Never, ever, try to write the whole FSD up-front, before the development even starts.
Always embrace the agile, iterative nature of software development. Write the specification for the features of the next development iteration, but not much more. You want to keep well ahead of the development to avoid becoming its bottleneck. On the other hand, you don’t want to disconnect from the development completely and build a pie in the sky. The development iterations give you important feedback on the content and quality of the FSD and keep your feet on the ground.
Iterative development also helps fundamentally with managing customer / product owner expectations. Once the iterative delivery rhythm sets in and the stakeholders see the system steadily emerging, the pressure to squeeze in everything and anything from the very beginning is relieved and that improves the overall relationships on the project and enables the FSD to become more focused.
Do not treat FSD as a “documentation” of the system that is written ex post. Surely, it also does serve the purpose of documenting system functionality for posteriority. The main purpose of FSD, however, is to be a tool for eliciting and understanding system requirements and for specifying them in the proper detail and form for development and testing. It therefore follows that FSD for a particular feature is always written before that feature is implemented, not after.
"Only ever implement what's in the FSD and nothing else." - make this the mantra of the development team. The developers must always follow the FSD and never stray away from it. If they have to implement different functionality, then the FSD must always be changed first. If they want to add something on top of what's in FSD, the FSD must be changed first.
This is the only way to ensure the FSD is always up-to-date. Specifying the functionality in the FSD must become a natural part of the development process, a step before the implementation itself.
Read the user requirements and look for nouns. The most obvious ones are your best candidates for entities.
Examples: Order, Customer, Address, Order item.
Once you have a couple of entities, find out what are the relationships between them. This includes deciding which entities do have a direct relation and which ones don't, and for each relation specifying its cardinalities.
The most common type of relation is 1:N, where for each 1 instance of a master entity there could be 0 to N instances of detail entity (e.g. each Order has exactly 1 Customer and each Customer may have 0 to N Orders).
Other cardinalities include 1:1 (Order - Address) and 1:1..N (Order - Order item, where each Order must have at least one item). The M:N cardinality is usually a temporary one and over time often evolves into an intermediary entity with two 1:N relations.
Given an entity, name the data items that the system should record for each instance of the entity.
Examples: for entity Order we want to keep Order number, Customer, Due date, Comment, Create time, etc.
For each identified attribute define its data type. Data types should ideally be aware of the target database, i.e. if you plan to run on Postgres in production, use data types supported by Postgres.

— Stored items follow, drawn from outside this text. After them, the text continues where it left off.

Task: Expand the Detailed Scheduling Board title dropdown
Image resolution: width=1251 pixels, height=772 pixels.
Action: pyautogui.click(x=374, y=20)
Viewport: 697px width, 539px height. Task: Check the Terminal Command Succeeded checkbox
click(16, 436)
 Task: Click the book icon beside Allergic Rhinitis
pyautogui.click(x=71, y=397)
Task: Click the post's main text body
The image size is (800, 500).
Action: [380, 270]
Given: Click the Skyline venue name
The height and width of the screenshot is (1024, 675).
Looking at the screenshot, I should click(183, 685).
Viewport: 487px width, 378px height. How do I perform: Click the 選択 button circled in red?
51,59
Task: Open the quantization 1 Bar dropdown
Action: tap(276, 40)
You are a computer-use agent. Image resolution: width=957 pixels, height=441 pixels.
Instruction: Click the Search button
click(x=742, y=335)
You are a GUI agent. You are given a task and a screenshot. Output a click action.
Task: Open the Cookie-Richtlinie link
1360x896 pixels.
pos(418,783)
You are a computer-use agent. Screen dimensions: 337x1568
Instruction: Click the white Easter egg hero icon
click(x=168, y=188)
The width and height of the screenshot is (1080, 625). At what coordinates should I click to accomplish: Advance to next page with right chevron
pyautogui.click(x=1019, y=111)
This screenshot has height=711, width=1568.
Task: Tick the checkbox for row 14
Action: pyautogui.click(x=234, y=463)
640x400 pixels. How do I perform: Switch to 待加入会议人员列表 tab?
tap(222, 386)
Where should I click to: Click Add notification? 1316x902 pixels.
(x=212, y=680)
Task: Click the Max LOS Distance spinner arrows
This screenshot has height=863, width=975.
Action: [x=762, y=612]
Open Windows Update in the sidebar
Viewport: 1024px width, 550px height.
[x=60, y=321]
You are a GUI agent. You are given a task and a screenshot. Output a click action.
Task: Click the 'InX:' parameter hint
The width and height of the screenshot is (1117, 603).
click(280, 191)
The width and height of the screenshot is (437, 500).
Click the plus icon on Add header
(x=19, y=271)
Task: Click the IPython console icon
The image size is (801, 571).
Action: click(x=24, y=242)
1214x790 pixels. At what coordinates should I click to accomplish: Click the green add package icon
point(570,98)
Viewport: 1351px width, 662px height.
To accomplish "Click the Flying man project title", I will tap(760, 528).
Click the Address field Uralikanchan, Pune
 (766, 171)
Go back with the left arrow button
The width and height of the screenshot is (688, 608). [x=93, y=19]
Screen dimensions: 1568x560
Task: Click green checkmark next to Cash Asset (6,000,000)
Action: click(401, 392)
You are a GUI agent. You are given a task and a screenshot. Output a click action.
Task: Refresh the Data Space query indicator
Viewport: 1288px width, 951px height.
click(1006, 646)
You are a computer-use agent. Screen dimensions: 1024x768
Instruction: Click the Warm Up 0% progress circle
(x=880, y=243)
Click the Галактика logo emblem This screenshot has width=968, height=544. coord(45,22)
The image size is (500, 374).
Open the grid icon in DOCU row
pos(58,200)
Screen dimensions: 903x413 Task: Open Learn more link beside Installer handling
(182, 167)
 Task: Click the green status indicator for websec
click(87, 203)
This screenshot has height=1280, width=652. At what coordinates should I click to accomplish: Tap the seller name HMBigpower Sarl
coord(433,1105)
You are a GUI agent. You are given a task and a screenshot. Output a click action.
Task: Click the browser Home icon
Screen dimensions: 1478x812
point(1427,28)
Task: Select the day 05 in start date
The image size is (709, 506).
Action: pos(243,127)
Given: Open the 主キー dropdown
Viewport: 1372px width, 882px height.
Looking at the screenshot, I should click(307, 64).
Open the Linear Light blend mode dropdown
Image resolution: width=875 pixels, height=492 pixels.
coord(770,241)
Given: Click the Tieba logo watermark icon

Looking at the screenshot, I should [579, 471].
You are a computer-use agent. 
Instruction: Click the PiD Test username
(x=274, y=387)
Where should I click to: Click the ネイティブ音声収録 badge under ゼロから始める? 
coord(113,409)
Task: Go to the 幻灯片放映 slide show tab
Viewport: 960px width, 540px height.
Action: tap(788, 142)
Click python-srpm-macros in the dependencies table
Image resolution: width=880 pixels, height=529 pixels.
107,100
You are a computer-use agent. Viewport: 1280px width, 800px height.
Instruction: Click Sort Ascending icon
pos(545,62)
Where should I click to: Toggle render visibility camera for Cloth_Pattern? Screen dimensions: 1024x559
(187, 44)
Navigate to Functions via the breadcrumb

For attributes representing relations to other entities, the data type is either the related entity (in a logical data model) or the data type of the primary key of the related entity (for physical data model). This might sometimes lead to identifying a new entity.
Examples:
For each attribute define its status.
Is the value of the attribute always present (and the attribute can be made mandatory) or can it be missing sometimes (and the attribute must be optional)? Beware of optional attributes, they should be pretty exceptional, if you find your entity has many optional attributes, you probably have the entity wrong. Most likely it needs to be split into multiple entities.
Is the value of the attribute unique across all the instances of the entity (and the system can and should check for it)? Is it unique and also never changes (and therefore can be used as a natural key of the entity)? Is it a primary key? A foreign key?
Examples:
Strive to provide sample values for each attribute where possible or meaningful. An example is oftentimes very illustrative and may help the reader understand the attribute better.
Examples:
Many entities go through different states over time and allow different operations in each of them. The status of an instance may either reflect the development of the corresponding real world entity or a technical aspect of the instance within the system. If the entity has a field named "status", "enabled", "deleted", "sent" or similar, it's a good indication it has a lifecycle. Use the UML state chart diagram to capture the states and transitions between them.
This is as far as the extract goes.